STATED PROBLEM
Please render the lines from the one holding "Where should I click to: Click" through the one holding "tap(203, 109)", both included, as a numbered list with blank lines left out.

MATERIAL FOR THIS TASK
************
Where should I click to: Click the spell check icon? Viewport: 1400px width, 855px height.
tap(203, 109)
************
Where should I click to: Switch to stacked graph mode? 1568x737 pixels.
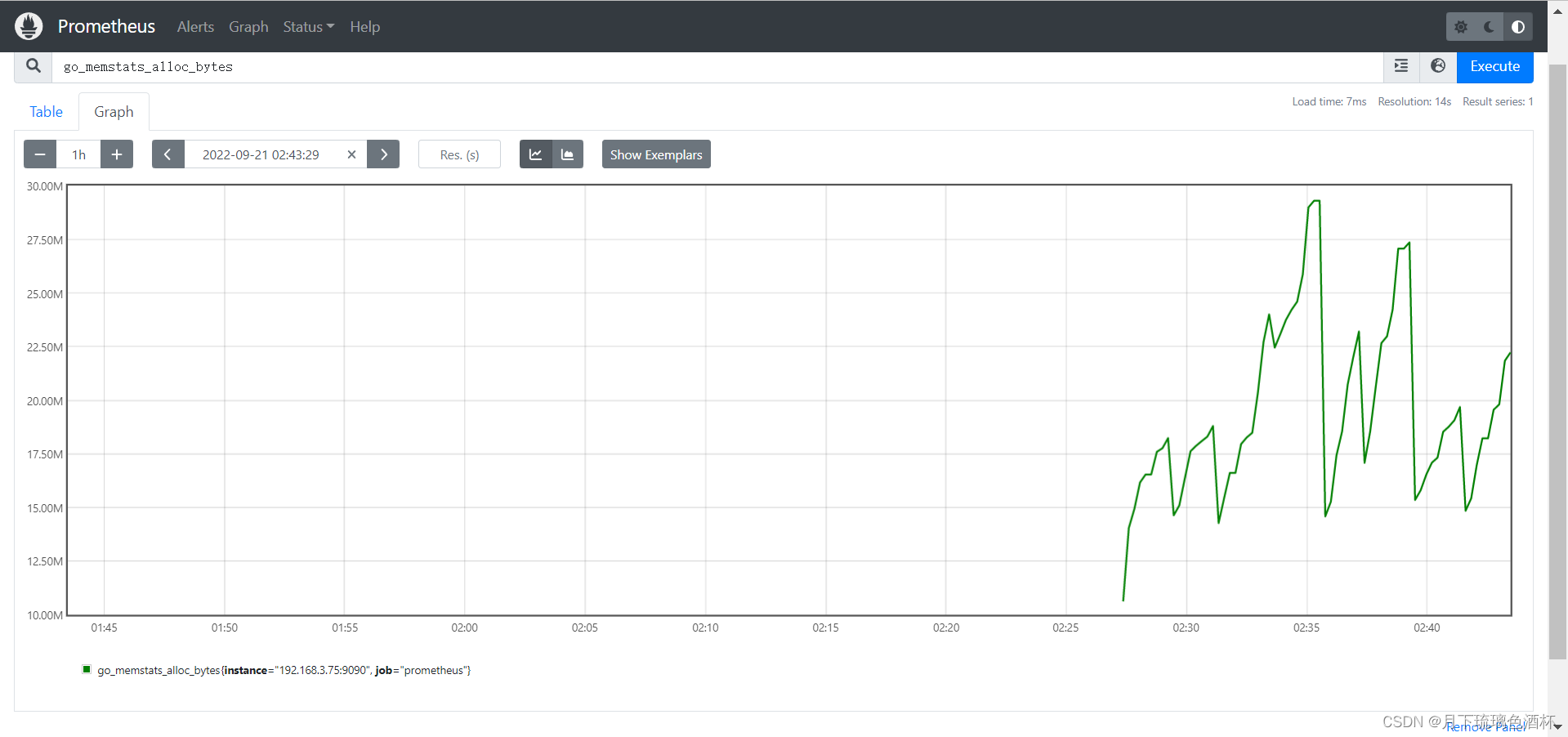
************
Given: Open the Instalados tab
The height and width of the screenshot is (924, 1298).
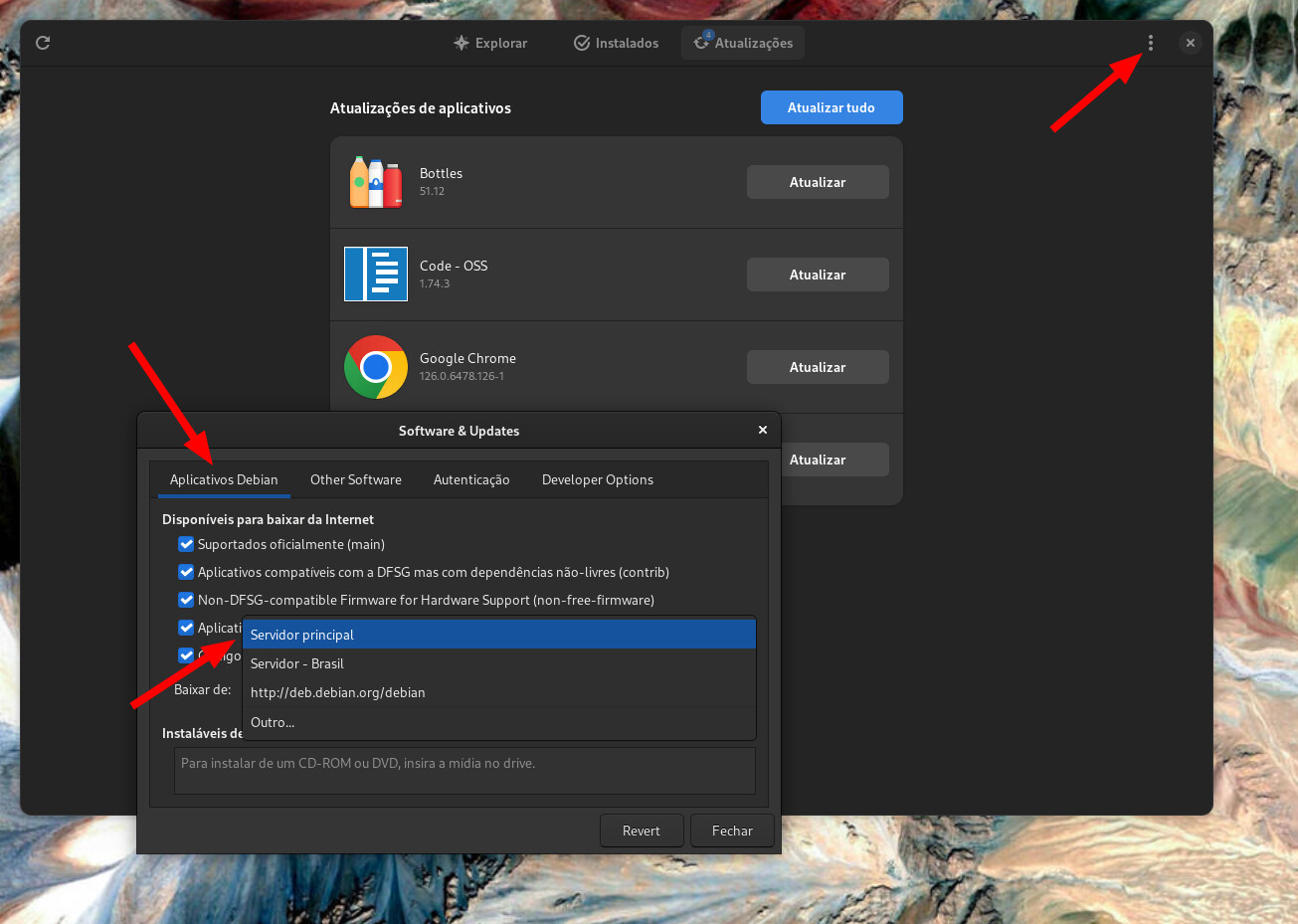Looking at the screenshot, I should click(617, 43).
************
RESPONSE
1. Where should I click to: Click the spell check icon? Viewport: 1400px width, 855px height.
2. tap(203, 109)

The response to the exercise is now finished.